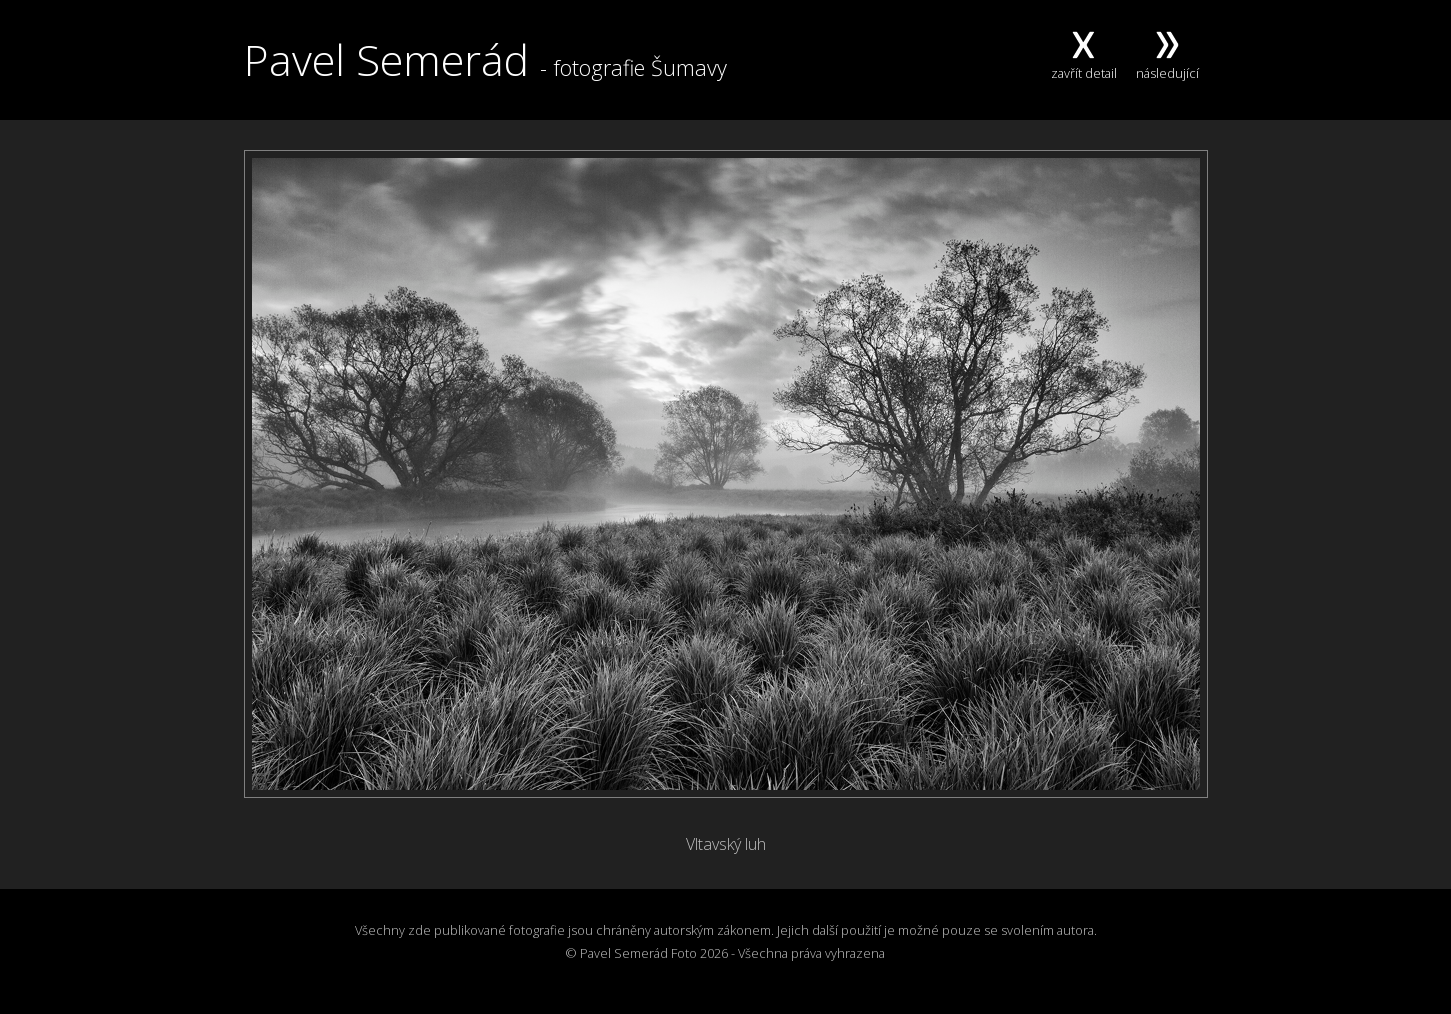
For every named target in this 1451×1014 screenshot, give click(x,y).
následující (1167, 64)
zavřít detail (1084, 64)
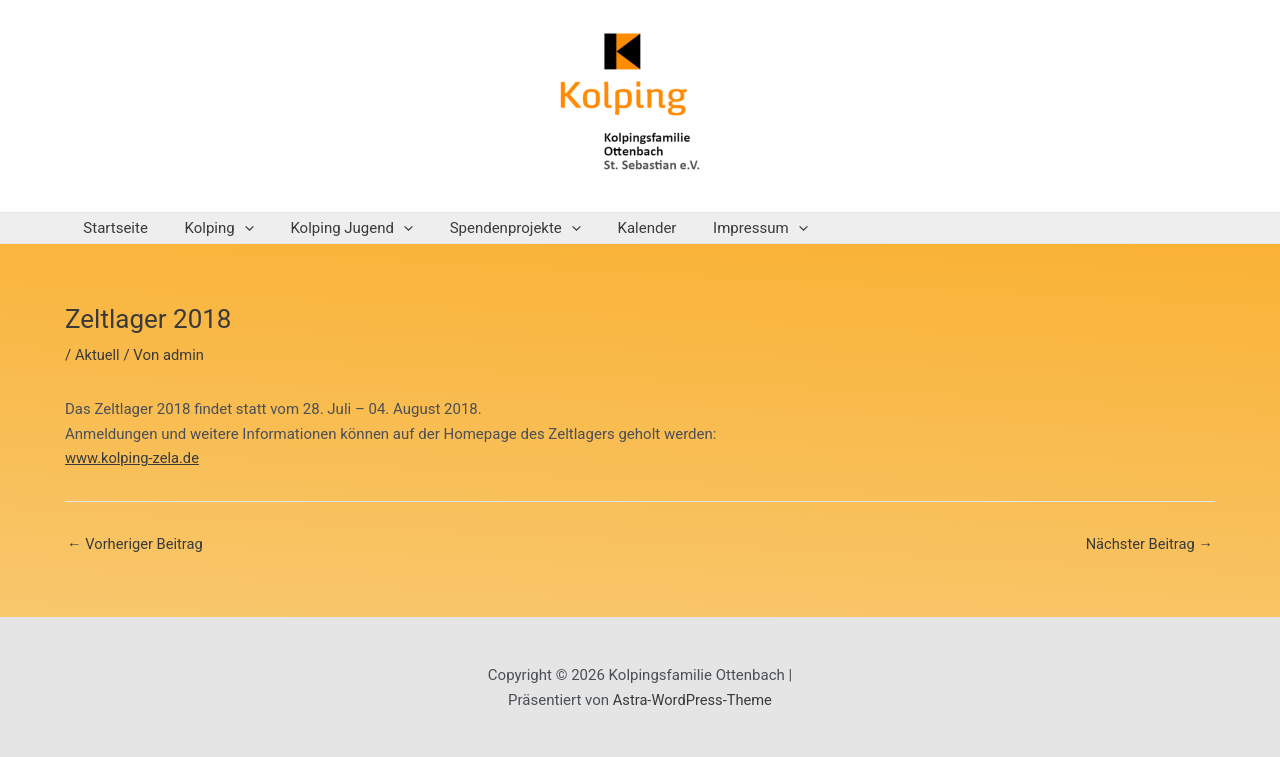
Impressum (723, 228)
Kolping (209, 228)
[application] (234, 228)
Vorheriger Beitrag (136, 544)
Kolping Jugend (335, 228)
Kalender (617, 228)
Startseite (112, 228)
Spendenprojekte (491, 228)
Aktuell (98, 355)
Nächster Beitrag (1148, 544)
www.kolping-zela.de (133, 458)
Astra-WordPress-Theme (692, 700)
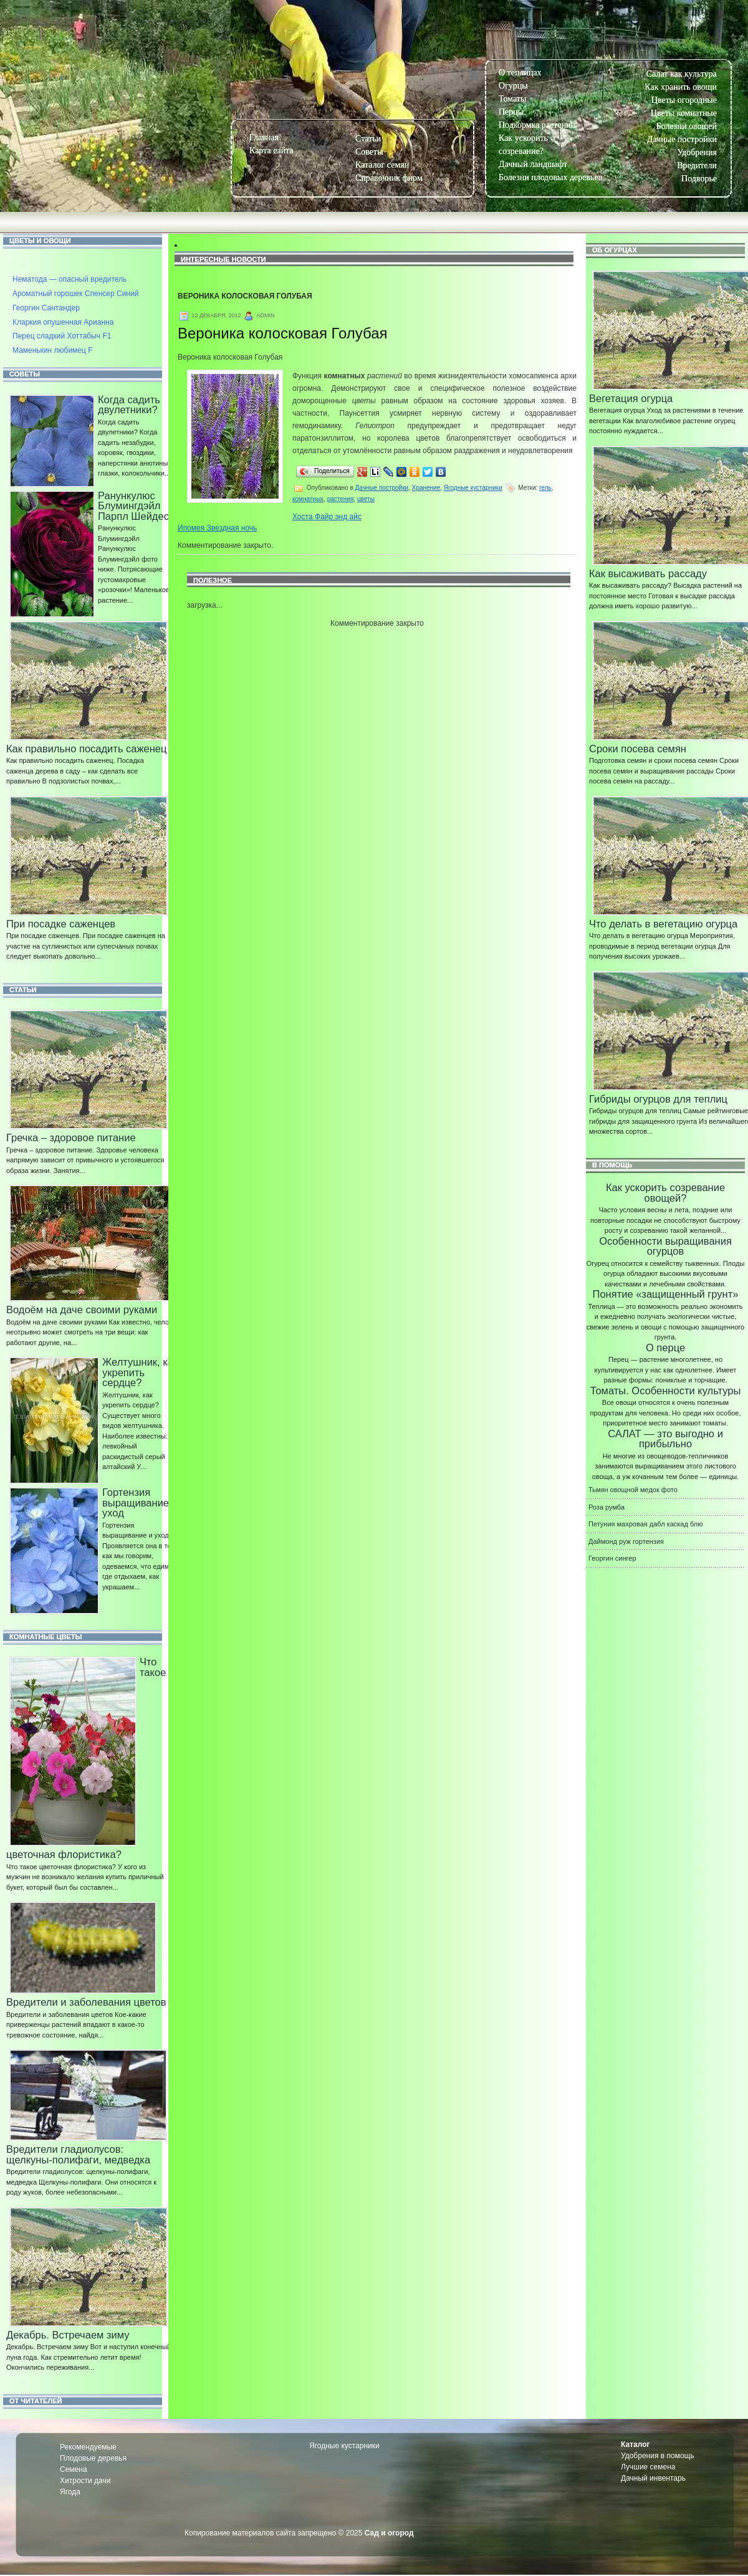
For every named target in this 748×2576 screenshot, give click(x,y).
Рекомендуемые (88, 2447)
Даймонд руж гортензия (626, 1541)
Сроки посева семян (637, 748)
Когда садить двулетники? (129, 405)
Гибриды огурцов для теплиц (658, 1098)
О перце (665, 1347)
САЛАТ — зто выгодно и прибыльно (665, 1439)
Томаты (512, 98)
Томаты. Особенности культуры (665, 1390)
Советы (369, 151)
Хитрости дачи (85, 2480)
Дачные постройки (682, 139)
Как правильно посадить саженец (86, 748)
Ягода (70, 2491)
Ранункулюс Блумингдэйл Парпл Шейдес (133, 506)
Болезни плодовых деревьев (550, 177)
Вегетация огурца (631, 398)
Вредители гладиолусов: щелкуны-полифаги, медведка (78, 2154)
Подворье (699, 178)
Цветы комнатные (684, 113)
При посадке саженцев (60, 923)
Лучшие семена (648, 2467)
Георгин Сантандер (46, 308)
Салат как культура (681, 74)
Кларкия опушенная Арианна (62, 322)
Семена (73, 2469)
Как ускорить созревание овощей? (665, 1193)
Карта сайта (271, 150)
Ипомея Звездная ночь (217, 528)
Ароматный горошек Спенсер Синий (75, 293)
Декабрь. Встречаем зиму (68, 2334)
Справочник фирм (389, 178)
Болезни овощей (686, 126)
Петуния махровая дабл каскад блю (645, 1524)
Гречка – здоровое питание (71, 1137)
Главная (264, 137)
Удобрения (697, 152)
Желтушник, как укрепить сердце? (140, 1372)
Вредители (697, 165)
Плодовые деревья (93, 2458)
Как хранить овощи (681, 87)
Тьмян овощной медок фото (633, 1489)
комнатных (308, 499)
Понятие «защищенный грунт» (666, 1294)
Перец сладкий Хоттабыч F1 (61, 336)
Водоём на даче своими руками (81, 1309)
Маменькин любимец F (52, 350)
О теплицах (520, 72)
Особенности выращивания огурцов (665, 1246)
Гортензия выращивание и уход (140, 1502)
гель (545, 487)
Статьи (368, 138)
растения (340, 499)
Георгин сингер (612, 1558)
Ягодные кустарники (473, 487)
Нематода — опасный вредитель (69, 279)
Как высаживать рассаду (648, 573)
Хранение (426, 487)
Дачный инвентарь (653, 2478)
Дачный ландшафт (533, 164)
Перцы (511, 112)
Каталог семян (382, 165)
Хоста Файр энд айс (327, 516)
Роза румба (606, 1507)
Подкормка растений (537, 125)
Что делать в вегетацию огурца (663, 923)
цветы (366, 499)
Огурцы (513, 85)
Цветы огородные (684, 100)
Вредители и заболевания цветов (86, 2002)
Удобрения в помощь (657, 2455)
==========
→ Goal of the exercise: Rescale the data from the line with "Водоём на даче своими руками (81, 1309)" to the line with "Хранение (426, 487)", both included, and output only those lines, each in full with its text unchanged. Multiply both coordinates in every answer by 2.35 and round to whole numbers, with halves rounded up.

→ Finished exercise:
Водоём на даче своими руками (190, 3076)
Маменькин любимец F (122, 823)
О теплицах (1222, 169)
Особенности выращивания огурцов (1563, 2928)
Гортензия выращивание и уход (329, 3530)
гель (1281, 1144)
Статьи (865, 324)
растения (799, 1173)
Георгин сингер (1438, 3661)
Ягодные кустарники (1112, 1144)
Нематода — опасный вредитель (162, 656)
Как высаживать рассаду (1523, 1347)
Хранение (1001, 1144)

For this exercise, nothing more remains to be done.